Séculos depois, a própria Igreja Católica reconheceu os erros cometidos no caso. Mas a força histórica do episódio permanece. Galileu recorda que toda sociedade que tenta submeter a verdade ao poder abre caminho para o obscurantismo.
Sua condenação é lembrada não apenas como um erro da Igreja, mas como advertência permanente contra qualquer forma de censura ao pensamento crítico. Quando instituições políticas, religiosas ou econômicas tentam impor limites à investigação e à busca da verdade, a história de Galileu volta a falar ao presente.
Um símbolo para além da ciência
A atualidade do caso Galileu está justamente em sua dimensão universal. A disputa entre heliocentrismo e geocentrismo pertence ao passado, mas o conflito entre conhecimento e dogma continua vivo em diferentes formas. Negacionismos, perseguições a pesquisadores, censura intelectual e manipulação da verdade mostram que a lição de 1633 ainda não foi plenamente assimilada.
Galileu tornou-se um símbolo porque sua história ultrapassa a astronomia. Ela fala da coragem de observar, duvidar, demonstrar e resistir. Fala também dos riscos enfrentados por quem desafia verdades oficiais quando essas verdades servem à manutenção do poder.

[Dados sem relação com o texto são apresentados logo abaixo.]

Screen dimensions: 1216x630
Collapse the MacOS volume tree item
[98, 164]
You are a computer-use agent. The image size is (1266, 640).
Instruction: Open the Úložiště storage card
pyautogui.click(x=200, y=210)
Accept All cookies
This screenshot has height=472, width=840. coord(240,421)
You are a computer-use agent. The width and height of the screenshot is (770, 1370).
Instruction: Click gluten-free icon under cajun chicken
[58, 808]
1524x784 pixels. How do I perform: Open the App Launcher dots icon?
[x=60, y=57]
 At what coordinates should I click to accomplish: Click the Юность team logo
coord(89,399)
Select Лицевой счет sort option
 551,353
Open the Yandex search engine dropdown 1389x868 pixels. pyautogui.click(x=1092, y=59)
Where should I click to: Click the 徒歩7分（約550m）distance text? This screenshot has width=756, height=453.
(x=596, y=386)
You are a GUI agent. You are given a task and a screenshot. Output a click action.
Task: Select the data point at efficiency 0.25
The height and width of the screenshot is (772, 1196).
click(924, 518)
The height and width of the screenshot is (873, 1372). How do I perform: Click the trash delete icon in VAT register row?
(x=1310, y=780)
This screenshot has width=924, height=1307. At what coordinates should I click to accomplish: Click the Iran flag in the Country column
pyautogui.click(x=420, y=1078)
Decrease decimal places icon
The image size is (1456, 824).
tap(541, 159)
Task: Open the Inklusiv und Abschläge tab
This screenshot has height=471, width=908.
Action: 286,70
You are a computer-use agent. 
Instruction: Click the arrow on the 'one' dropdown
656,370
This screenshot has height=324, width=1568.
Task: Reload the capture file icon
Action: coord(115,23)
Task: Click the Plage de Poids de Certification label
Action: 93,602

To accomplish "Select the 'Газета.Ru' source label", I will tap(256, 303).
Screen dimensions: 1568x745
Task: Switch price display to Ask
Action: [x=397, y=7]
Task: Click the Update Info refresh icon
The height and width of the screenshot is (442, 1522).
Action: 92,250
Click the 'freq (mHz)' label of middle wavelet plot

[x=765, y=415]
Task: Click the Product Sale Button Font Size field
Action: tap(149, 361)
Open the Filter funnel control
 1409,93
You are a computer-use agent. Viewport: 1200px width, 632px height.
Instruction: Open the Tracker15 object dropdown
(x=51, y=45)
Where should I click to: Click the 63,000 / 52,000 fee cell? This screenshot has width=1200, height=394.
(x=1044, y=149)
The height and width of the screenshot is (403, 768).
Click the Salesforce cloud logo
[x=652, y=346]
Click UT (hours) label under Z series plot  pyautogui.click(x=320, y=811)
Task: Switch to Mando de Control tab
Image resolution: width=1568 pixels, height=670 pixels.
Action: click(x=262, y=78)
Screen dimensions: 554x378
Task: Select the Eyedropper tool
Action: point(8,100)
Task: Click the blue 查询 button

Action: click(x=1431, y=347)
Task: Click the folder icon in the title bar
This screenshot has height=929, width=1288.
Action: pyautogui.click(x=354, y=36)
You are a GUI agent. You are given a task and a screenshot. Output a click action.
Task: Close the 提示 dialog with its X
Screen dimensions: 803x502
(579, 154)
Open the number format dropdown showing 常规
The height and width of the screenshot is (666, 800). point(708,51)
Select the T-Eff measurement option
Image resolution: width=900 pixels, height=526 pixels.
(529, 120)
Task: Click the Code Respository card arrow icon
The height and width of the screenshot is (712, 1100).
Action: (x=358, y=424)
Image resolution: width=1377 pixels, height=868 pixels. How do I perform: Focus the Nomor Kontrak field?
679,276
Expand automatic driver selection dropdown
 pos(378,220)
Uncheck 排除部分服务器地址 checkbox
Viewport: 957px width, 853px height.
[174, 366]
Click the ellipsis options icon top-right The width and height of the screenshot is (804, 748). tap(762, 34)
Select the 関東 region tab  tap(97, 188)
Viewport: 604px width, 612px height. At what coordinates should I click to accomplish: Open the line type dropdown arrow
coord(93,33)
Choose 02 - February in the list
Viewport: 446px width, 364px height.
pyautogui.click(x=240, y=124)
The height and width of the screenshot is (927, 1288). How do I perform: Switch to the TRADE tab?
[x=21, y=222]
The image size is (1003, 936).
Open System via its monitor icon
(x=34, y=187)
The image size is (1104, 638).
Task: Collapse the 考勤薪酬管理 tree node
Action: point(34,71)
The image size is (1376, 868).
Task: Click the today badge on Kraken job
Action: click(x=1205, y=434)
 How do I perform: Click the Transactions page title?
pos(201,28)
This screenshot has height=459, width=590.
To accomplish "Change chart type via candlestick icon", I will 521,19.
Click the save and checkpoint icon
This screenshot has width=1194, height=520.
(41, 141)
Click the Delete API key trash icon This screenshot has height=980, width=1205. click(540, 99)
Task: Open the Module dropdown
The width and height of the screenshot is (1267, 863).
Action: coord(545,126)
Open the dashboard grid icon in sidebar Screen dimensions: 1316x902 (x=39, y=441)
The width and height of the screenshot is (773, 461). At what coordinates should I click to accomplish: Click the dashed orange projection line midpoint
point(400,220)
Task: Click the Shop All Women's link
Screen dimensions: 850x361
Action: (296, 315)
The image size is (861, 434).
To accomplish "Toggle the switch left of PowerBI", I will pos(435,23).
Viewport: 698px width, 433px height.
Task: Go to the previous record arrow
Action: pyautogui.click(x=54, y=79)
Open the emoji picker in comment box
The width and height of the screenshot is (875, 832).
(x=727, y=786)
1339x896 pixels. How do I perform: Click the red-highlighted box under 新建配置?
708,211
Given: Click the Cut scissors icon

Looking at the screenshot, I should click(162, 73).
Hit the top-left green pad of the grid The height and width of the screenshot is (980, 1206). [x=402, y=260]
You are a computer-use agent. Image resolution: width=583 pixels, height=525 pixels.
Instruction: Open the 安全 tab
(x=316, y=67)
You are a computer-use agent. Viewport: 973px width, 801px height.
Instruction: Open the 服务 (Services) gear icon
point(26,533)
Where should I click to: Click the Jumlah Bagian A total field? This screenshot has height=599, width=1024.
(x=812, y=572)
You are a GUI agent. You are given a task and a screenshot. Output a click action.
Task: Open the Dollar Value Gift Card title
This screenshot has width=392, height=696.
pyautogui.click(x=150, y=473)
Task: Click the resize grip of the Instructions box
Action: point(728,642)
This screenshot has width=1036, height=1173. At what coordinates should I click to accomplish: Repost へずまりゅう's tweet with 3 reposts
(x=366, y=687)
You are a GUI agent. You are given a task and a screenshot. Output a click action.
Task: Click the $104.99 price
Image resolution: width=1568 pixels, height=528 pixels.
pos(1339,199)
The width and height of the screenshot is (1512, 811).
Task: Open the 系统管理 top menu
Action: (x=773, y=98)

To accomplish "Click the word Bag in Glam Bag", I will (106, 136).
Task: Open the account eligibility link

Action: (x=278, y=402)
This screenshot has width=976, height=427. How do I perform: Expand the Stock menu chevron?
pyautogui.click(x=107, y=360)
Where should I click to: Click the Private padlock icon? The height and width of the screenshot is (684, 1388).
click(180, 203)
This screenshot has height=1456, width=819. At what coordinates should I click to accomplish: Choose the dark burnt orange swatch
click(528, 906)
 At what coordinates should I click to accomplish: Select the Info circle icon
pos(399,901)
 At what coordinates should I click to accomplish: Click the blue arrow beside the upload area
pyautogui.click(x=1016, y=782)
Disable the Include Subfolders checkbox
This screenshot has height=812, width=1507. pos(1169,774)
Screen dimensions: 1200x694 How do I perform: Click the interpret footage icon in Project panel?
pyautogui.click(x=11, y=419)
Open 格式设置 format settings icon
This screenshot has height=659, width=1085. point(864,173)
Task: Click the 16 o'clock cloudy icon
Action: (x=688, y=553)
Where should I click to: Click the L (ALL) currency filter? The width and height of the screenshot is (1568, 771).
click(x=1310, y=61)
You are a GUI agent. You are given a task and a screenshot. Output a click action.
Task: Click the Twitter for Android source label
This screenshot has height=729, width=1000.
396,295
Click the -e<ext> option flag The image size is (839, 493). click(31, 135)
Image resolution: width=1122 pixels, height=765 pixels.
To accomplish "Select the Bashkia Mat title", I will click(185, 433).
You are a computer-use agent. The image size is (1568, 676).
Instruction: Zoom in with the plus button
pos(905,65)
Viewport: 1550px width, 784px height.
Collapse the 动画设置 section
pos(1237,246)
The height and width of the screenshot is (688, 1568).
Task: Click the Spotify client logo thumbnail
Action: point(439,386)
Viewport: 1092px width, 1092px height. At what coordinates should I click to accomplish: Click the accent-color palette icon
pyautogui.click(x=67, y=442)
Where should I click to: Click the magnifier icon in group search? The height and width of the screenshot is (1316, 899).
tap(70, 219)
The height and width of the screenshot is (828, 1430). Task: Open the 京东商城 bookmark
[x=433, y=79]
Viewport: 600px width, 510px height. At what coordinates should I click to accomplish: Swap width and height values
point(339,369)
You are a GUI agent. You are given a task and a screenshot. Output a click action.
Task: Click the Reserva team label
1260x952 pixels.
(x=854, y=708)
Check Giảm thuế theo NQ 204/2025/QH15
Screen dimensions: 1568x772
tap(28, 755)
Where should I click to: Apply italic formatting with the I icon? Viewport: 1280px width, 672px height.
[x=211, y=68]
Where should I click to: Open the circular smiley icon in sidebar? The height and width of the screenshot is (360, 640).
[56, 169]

A frase “Eppur si muove”, ainda que historicamente controversa, permanece poderosa por esse motivo. Ela expressa a independência da realidade diante da coerção. A Terra se move, mesmo quando o poder exige silêncio. A ciência avança, mesmo quando é perseguida. E a verdade, por mais reprimida que seja, encontra caminhos para reaparecer.